┌─ Supplied material
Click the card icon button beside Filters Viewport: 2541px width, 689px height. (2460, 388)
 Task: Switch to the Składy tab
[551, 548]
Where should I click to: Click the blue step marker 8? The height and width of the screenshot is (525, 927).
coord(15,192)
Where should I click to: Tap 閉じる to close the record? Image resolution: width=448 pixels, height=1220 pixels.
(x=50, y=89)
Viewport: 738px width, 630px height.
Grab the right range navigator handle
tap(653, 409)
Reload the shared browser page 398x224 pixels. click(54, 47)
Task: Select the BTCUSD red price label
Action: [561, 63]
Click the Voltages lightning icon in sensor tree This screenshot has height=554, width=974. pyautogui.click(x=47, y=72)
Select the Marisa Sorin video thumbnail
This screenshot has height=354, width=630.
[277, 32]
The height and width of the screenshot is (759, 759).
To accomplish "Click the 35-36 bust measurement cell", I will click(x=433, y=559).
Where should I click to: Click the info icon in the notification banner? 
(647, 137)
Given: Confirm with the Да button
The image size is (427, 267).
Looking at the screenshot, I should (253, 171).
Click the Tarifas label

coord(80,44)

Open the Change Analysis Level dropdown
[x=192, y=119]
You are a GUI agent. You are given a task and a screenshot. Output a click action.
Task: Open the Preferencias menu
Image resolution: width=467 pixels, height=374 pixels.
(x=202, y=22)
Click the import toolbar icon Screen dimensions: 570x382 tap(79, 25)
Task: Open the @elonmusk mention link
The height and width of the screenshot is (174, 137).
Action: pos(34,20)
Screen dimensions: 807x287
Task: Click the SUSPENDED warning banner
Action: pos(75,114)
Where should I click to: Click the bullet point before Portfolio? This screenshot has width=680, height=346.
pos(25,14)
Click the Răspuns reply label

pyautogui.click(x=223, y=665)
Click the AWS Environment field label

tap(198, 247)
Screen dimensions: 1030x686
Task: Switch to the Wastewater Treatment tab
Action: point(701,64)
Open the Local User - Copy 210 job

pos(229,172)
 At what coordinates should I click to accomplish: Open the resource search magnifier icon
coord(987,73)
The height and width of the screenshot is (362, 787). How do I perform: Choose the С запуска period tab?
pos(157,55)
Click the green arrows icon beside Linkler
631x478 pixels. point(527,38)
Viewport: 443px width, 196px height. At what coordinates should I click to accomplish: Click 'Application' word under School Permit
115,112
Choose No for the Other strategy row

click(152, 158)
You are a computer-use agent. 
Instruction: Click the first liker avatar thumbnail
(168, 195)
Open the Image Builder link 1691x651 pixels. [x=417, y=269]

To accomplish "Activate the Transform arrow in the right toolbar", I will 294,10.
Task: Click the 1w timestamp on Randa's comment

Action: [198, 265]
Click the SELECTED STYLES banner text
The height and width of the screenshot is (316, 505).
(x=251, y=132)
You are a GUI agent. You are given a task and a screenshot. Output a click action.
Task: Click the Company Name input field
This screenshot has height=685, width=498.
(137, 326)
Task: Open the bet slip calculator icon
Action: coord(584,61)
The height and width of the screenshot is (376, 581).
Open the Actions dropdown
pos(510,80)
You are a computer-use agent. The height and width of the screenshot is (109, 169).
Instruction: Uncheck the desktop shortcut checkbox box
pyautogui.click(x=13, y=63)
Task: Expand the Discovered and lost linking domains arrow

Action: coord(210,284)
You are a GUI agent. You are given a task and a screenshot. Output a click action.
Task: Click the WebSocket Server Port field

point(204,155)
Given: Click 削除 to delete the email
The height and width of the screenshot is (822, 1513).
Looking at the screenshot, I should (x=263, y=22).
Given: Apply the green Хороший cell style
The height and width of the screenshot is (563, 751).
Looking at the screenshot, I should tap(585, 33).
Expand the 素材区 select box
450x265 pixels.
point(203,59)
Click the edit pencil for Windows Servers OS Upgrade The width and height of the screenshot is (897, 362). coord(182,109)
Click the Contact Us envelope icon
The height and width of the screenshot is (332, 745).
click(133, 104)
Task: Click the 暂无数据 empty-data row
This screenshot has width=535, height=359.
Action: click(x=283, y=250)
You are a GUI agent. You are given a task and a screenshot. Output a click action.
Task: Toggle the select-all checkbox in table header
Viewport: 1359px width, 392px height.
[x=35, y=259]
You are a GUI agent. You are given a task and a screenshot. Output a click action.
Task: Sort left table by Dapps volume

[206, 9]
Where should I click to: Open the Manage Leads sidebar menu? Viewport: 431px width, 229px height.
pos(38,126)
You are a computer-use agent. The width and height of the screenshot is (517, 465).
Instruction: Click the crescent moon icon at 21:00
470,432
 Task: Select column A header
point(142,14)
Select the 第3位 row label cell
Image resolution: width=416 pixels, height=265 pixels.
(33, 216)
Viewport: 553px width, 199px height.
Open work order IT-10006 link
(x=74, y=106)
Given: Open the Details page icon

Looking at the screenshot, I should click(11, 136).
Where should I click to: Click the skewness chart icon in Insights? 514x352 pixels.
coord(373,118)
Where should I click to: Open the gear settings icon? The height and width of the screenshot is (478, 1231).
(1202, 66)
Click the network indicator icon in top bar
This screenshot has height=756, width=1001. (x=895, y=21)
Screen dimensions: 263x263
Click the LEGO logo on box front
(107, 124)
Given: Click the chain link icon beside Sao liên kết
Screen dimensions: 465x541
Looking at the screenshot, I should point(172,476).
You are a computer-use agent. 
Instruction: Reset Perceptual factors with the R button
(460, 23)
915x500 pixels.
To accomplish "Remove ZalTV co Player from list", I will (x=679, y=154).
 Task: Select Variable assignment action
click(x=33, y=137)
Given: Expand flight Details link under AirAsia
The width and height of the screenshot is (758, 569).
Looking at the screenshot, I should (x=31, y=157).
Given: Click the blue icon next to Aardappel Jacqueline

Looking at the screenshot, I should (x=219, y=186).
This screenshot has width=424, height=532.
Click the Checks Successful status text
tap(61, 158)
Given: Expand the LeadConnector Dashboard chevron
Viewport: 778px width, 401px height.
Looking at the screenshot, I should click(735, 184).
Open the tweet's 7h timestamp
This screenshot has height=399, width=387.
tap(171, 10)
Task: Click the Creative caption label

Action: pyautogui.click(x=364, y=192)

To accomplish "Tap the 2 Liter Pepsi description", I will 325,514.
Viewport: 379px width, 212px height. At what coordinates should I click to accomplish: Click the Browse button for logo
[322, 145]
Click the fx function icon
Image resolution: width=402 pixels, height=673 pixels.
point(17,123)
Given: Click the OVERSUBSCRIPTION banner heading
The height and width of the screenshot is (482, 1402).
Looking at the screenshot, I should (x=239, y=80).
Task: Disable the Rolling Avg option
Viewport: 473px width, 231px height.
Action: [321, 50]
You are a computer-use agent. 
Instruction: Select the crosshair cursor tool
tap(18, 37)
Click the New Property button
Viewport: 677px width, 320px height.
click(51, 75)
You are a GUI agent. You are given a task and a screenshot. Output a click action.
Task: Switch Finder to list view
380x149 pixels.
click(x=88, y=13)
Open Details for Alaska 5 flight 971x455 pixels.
└─
◆ To do
I would like you to output every record exactly as written.

◆ Solution below
Click the card icon button beside Filters Viewport: 2541px width, 689px height. (2460, 388)
 Task: Switch to the Składy tab
[551, 548]
Where should I click to: Click the blue step marker 8? The height and width of the screenshot is (525, 927).
coord(15,192)
Where should I click to: Tap 閉じる to close the record? Image resolution: width=448 pixels, height=1220 pixels.
(x=50, y=89)
Viewport: 738px width, 630px height.
Grab the right range navigator handle
tap(653, 409)
Reload the shared browser page 398x224 pixels. click(54, 47)
Task: Select the BTCUSD red price label
Action: [561, 63]
Click the Voltages lightning icon in sensor tree This screenshot has height=554, width=974. pyautogui.click(x=47, y=72)
Select the Marisa Sorin video thumbnail
This screenshot has height=354, width=630.
[277, 32]
The height and width of the screenshot is (759, 759).
To accomplish "Click the 35-36 bust measurement cell", I will click(x=433, y=559).
Where should I click to: Click the info icon in the notification banner? 
(647, 137)
Given: Confirm with the Да button
The image size is (427, 267).
Looking at the screenshot, I should (253, 171).
Click the Tarifas label

coord(80,44)

Open the Change Analysis Level dropdown
[x=192, y=119]
You are a GUI agent. You are given a task and a screenshot. Output a click action.
Task: Open the Preferencias menu
Image resolution: width=467 pixels, height=374 pixels.
(x=202, y=22)
Click the import toolbar icon Screen dimensions: 570x382 tap(79, 25)
Task: Open the @elonmusk mention link
The height and width of the screenshot is (174, 137).
Action: pos(34,20)
Screen dimensions: 807x287
Task: Click the SUSPENDED warning banner
Action: pos(75,114)
Where should I click to: Click the bullet point before Portfolio? This screenshot has width=680, height=346.
pos(25,14)
Click the Răspuns reply label

pyautogui.click(x=223, y=665)
Click the AWS Environment field label

tap(198, 247)
Screen dimensions: 1030x686
Task: Switch to the Wastewater Treatment tab
Action: point(701,64)
Open the Local User - Copy 210 job

pos(229,172)
 At what coordinates should I click to accomplish: Open the resource search magnifier icon
coord(987,73)
The height and width of the screenshot is (362, 787). How do I perform: Choose the С запуска period tab?
pos(157,55)
Click the green arrows icon beside Linkler
631x478 pixels. point(527,38)
Viewport: 443px width, 196px height. At what coordinates should I click to accomplish: Click 'Application' word under School Permit
115,112
Choose No for the Other strategy row

click(152, 158)
You are a computer-use agent. 
Instruction: Click the first liker avatar thumbnail
(168, 195)
Open the Image Builder link 1691x651 pixels. [x=417, y=269]

To accomplish "Activate the Transform arrow in the right toolbar", I will 294,10.
Task: Click the 1w timestamp on Randa's comment

Action: [198, 265]
Click the SELECTED STYLES banner text
The height and width of the screenshot is (316, 505).
(x=251, y=132)
You are a GUI agent. You are given a task and a screenshot. Output a click action.
Task: Click the Company Name input field
This screenshot has height=685, width=498.
(137, 326)
Task: Open the bet slip calculator icon
Action: coord(584,61)
The height and width of the screenshot is (376, 581).
Open the Actions dropdown
pos(510,80)
You are a computer-use agent. The height and width of the screenshot is (109, 169).
Instruction: Uncheck the desktop shortcut checkbox box
pyautogui.click(x=13, y=63)
Task: Expand the Discovered and lost linking domains arrow

Action: coord(210,284)
You are a GUI agent. You are given a task and a screenshot. Output a click action.
Task: Click the WebSocket Server Port field

point(204,155)
Given: Click 削除 to delete the email
The height and width of the screenshot is (822, 1513).
Looking at the screenshot, I should (x=263, y=22).
Given: Apply the green Хороший cell style
The height and width of the screenshot is (563, 751).
Looking at the screenshot, I should tap(585, 33).
Expand the 素材区 select box
450x265 pixels.
point(203,59)
Click the edit pencil for Windows Servers OS Upgrade The width and height of the screenshot is (897, 362). coord(182,109)
Click the Contact Us envelope icon
The height and width of the screenshot is (332, 745).
click(133, 104)
Task: Click the 暂无数据 empty-data row
This screenshot has width=535, height=359.
Action: click(x=283, y=250)
You are a GUI agent. You are given a task and a screenshot. Output a click action.
Task: Toggle the select-all checkbox in table header
Viewport: 1359px width, 392px height.
[x=35, y=259]
You are a GUI agent. You are given a task and a screenshot. Output a click action.
Task: Sort left table by Dapps volume

[206, 9]
Where should I click to: Open the Manage Leads sidebar menu? Viewport: 431px width, 229px height.
pos(38,126)
You are a computer-use agent. The width and height of the screenshot is (517, 465).
Instruction: Click the crescent moon icon at 21:00
470,432
 Task: Select column A header
point(142,14)
Select the 第3位 row label cell
Image resolution: width=416 pixels, height=265 pixels.
(33, 216)
Viewport: 553px width, 199px height.
Open work order IT-10006 link
(x=74, y=106)
Given: Open the Details page icon

Looking at the screenshot, I should click(11, 136).
Where should I click to: Click the skewness chart icon in Insights? 514x352 pixels.
coord(373,118)
Where should I click to: Open the gear settings icon? The height and width of the screenshot is (478, 1231).
(1202, 66)
Click the network indicator icon in top bar
This screenshot has height=756, width=1001. (x=895, y=21)
Screen dimensions: 263x263
Click the LEGO logo on box front
(107, 124)
Given: Click the chain link icon beside Sao liên kết
Screen dimensions: 465x541
Looking at the screenshot, I should point(172,476).
You are a computer-use agent. 
Instruction: Reset Perceptual factors with the R button
(460, 23)
915x500 pixels.
To accomplish "Remove ZalTV co Player from list", I will (x=679, y=154).
 Task: Select Variable assignment action
click(x=33, y=137)
Given: Expand flight Details link under AirAsia
The width and height of the screenshot is (758, 569).
Looking at the screenshot, I should (x=31, y=157).
Given: Click the blue icon next to Aardappel Jacqueline

Looking at the screenshot, I should (x=219, y=186).
This screenshot has width=424, height=532.
Click the Checks Successful status text
tap(61, 158)
Given: Expand the LeadConnector Dashboard chevron
Viewport: 778px width, 401px height.
Looking at the screenshot, I should click(735, 184).
Open the tweet's 7h timestamp
This screenshot has height=399, width=387.
tap(171, 10)
Task: Click the Creative caption label

Action: pyautogui.click(x=364, y=192)

To accomplish "Tap the 2 Liter Pepsi description", I will 325,514.
Viewport: 379px width, 212px height. At what coordinates should I click to accomplish: Click the Browse button for logo
[322, 145]
Click the fx function icon
Image resolution: width=402 pixels, height=673 pixels.
point(17,123)
Given: Click the OVERSUBSCRIPTION banner heading
The height and width of the screenshot is (482, 1402).
Looking at the screenshot, I should (x=239, y=80).
Task: Disable the Rolling Avg option
Viewport: 473px width, 231px height.
Action: [321, 50]
You are a computer-use agent. 
Instruction: Select the crosshair cursor tool
tap(18, 37)
Click the New Property button
Viewport: 677px width, 320px height.
click(51, 75)
You are a GUI agent. You are given a task and a screenshot. Output a click action.
Task: Switch Finder to list view
380x149 pixels.
click(x=88, y=13)
Open Details for Alaska 5 flight 971x455 pixels.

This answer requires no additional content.